Fit Part 2: With Constraints¶
In this section we are going to constrain appropriate node values and derivatives to get straight boundaries and a more symmetric mesh. We define constrains on nodes values using the following command:
fit.bind_node_value(node_id, field_num, component_num, data_label, weight=weight)
where the weight defines the weighting of the constraint. The default
is 1, which is what the binding for the element points is set to. The
higher this number the closer the resultant fit will met its constraint.
Warning
Setting the weight very high compared to the minimum weight in the fit
can cause fitting issues.
Note
The indexing of the field_num and component_num starts at zero.
Just like how we added the data cloud, the data values we would like to constrain the node parameters to are defined using a data label. First we define an array of data labels indicating which how each node is constrained. The rows in the array represent the node and the columns represent x, y and z values. This allows a easy programatic way of setting the constraints. First, the node values are constrained, then the derivatives.
fix_nodes = [
['-pi', '-pi', 'zero'],
['zero', '-pi', 'zero'],
['pi', '-pi', 'zero'],
['-pi', 'zero', 'zero'],
['zero', 'zero', 'four'],
['pi', 'zero', 'zero'],
['-pi', 'pi', 'zero'],
['zero', 'pi', 'zero'],
['pi', 'pi', 'zero']]
weight1 = 100
for i, fix in enumerate(fix_nodes):
node_id = i + 1
# Fix node values
fit.bind_node_value(node_id, 0, 0, fix[0], weight=weight1)
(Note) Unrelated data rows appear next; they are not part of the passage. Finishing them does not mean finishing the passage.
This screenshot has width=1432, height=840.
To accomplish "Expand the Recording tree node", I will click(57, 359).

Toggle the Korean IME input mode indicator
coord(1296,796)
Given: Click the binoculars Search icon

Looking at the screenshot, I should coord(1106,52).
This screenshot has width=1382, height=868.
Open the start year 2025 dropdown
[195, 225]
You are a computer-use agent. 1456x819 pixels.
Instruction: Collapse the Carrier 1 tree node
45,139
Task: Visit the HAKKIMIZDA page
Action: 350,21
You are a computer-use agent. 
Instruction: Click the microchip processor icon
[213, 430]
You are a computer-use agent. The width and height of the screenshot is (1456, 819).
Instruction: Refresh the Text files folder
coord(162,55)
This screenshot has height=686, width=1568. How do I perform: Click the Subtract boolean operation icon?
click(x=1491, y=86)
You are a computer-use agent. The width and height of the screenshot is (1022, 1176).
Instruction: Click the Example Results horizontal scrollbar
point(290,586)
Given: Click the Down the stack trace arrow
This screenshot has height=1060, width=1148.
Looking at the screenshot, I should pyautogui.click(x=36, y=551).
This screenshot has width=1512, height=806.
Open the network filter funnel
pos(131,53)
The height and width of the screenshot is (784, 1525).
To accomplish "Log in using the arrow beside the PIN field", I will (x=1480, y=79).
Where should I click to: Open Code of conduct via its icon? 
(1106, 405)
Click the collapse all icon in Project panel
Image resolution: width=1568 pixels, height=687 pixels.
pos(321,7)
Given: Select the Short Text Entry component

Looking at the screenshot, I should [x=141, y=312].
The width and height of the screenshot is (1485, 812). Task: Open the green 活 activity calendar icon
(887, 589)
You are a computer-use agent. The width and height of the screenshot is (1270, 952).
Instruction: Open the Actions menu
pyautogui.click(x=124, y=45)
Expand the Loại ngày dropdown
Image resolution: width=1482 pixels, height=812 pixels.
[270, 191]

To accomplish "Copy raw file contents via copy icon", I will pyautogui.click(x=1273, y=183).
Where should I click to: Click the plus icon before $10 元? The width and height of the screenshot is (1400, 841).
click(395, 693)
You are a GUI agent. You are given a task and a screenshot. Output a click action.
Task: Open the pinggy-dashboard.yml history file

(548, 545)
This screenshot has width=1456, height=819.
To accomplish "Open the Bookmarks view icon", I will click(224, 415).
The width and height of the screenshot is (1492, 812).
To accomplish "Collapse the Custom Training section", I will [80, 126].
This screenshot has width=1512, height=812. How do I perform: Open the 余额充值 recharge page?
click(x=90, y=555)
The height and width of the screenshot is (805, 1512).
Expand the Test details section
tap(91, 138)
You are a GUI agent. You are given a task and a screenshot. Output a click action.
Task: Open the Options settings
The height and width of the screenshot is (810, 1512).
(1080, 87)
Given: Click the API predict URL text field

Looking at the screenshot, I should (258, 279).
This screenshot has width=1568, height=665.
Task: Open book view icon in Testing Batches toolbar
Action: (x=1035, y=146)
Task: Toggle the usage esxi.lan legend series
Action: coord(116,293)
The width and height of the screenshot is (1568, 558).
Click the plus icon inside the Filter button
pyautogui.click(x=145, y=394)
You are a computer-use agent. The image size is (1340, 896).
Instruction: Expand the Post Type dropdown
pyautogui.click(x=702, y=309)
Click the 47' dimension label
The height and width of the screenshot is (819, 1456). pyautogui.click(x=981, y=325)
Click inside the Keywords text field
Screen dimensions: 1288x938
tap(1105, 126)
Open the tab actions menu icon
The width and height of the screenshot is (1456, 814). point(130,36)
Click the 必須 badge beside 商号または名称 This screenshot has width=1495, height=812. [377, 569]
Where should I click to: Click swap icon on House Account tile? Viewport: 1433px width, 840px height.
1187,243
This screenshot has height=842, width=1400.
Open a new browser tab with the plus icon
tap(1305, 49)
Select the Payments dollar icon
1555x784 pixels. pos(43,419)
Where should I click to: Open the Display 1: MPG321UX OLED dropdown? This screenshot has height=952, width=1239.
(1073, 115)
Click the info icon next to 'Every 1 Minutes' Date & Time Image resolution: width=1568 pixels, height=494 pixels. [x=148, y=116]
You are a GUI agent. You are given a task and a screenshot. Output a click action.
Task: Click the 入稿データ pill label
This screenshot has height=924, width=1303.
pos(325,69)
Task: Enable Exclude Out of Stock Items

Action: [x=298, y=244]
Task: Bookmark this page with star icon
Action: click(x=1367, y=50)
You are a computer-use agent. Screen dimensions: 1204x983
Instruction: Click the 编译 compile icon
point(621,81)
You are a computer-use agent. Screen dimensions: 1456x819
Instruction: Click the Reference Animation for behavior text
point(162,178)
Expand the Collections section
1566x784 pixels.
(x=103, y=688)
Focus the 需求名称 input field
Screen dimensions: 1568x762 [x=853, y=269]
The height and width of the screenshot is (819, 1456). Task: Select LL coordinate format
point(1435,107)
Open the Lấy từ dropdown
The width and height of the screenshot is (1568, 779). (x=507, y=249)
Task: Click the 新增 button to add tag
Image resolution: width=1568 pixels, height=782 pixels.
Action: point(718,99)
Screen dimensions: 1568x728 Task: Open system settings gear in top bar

fit.bind_node_value(node_id, 1, 0, fix[1], weight=weight1)
fit.bind_node_value(node_id, 2, 0, fix[2], weight=weight1)
# Fix node derivatives
fit.bind_node_value(node_id, 0, 2, 'zero', weight=weight1) # dx/dxi2=0
fit.bind_node_value(node_id, 1, 1, 'zero', weight=weight1) # dy/dxi1=0
fit.bind_node_value(node_id, 2, 1, 'zero', weight=weight1) # dz/dxi1=0
fit.bind_node_value(node_id, 2, 2, 'zero', weight=weight1) # dz/dxi2=0
# Flattens the corners. Stops z from dipping below zero, d2z/(dxi1.dxi2)=0
weight2 = 100
fit.bind_node_value(1, 2, 3, 'zero', weight=weight2)
fit.bind_node_value(3, 2, 3, 'zero', weight=weight2)
fit.bind_node_value(7, 2, 3, 'zero', weight=weight2)
fit.bind_node_value(9, 2, 3, 'zero', weight=weight2)
fit.update_from_mesh(mesh)
In the final line, we regenerate the fit from the mesh after we define the node value constraints.
Next, as above, we add the data values we constrain the node values to and regenerate the fast data. In this case, no kd-tree is created since there is only one value per data label.
fit.set_data('pi', scipy.pi)
fit.set_data('-pi', -scipy.pi)
fit.set_data('zero', 0)
fit.set_data('four', 4.)
fit.generate_fast_data()
And again we invert the matrix and solve the fit,
fit.invert_matrix()
mesh, rms_err2 = fit.solve(mesh, output=True)
As shown in the resultant plot, the fit produces straigher boundaries and a symmetric mesh, i.e., the nodes are laid out in a regular fashion.